Q46 James Morris: Mr Selbie, you wanted to make a final point.

Duncan Selbie: I was going to draw a distinction between the commissioning of integrated care and how we involve providers, not just statutory ones but the voluntary sector, in the design. When we talk about commissioning, what really matters is that you involve the provider in all its different forms in the design of what you are seeking to commission and separate that from the commissioning, so you have dealt with the conflict. You do not deal with the conflict by excluding them; you get them involved in the design.

Q47 Chair: That leads on to the final point. The NHS Confederation has been concerned about the eight different commissioners of child health services. There are many views around the table at the health and wellbeing boards. If you then bring in providers, schools and police and crime commissioners, will you not get to a situation where nobody is going to make a decision about anything? They will just sit down and talk for a couple of hours.

Duncan Selbie: That is the point. If you say you cannot be involved because you might be conflicted, it means that 90% of the folk cannot be in the room. I am drawing a distinction in terms of how you involve folk in the design. What does "good" look like? Then it is a matter of what the subsequent commissioning looks like.

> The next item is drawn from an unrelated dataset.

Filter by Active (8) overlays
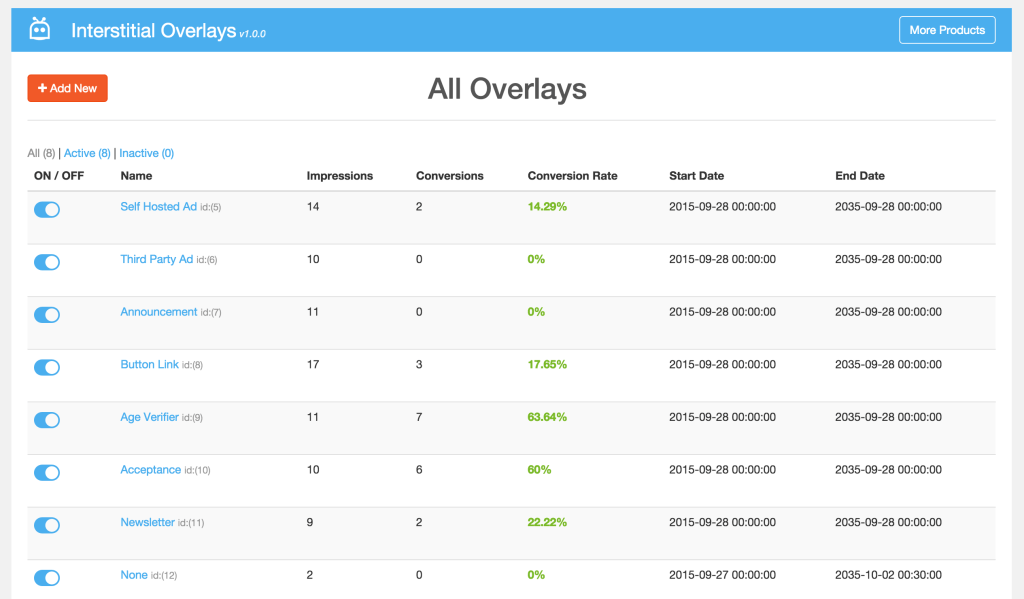The height and width of the screenshot is (599, 1024). (87, 153)
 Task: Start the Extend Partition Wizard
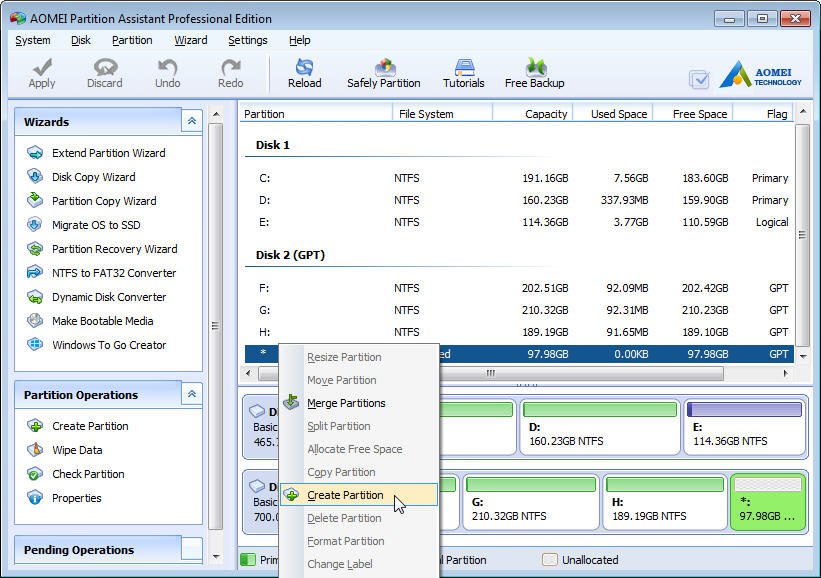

Q48 Chair: But you have eight different organisations involved in commissioning child health services.

Duncan Selbie: You are picking a particular area.

Dr Hicks: There is a lot of anxiety about that specific issue. I was part of the Children and Young People’s Health Outcomes Forum. There are people talking about ways in which that can be overcome. For example, most places have either a children’s trust or the remnants of one as some sort of children’s partnership. I know there are certainly places where people think that group, which brings together interested parties and children, can have a relationship with the health and wellbeing board as a subcommittee. Some people are suggesting delegating to that body the production of the joint strategic needs assessment and a joint health and wellbeing strategy for children. If you have all your children round that area, including representation from the commissioning board, CCGs and local authorities, you are in a very strong position. You have one needs assessment, one plan and all the commissioners. If they present their money, effectively you have a coordinated budget. All you need to do is apply to the commissioner because you now have an integrated service by bringing everyone together. If all people are conscious of that risk, there are ways it can be mitigated locally.

Dr Middleton: An additional positive is that the fact commissioning for drug and alcohol misuse, vulnerable young people and so on is coming into the local authority on the back of public health is an opportunity to bring the safeguarding of children closer to a public health agenda. In dealing with issues of domestic violence, new migrant populations and all these things there is a chance of a more coordinated approach by local authorities, but the overall issue of eight separate commissioners is a problem. The NHS Commissioning Board doing the nought to fives until 2015-16 suggests that we do not trust local authorities with that kind of commissioning, and that is a mistake.

Chair: There are issues we will want to come back to. One of the things we have heard about today is the real opportunity for some good innovation and progress, and the concern that probably we will have a problem with those authorities that do not really get it. That may be something we have to follow up in due course. Thank you very much indeed to all of you for coming to give evidence to us.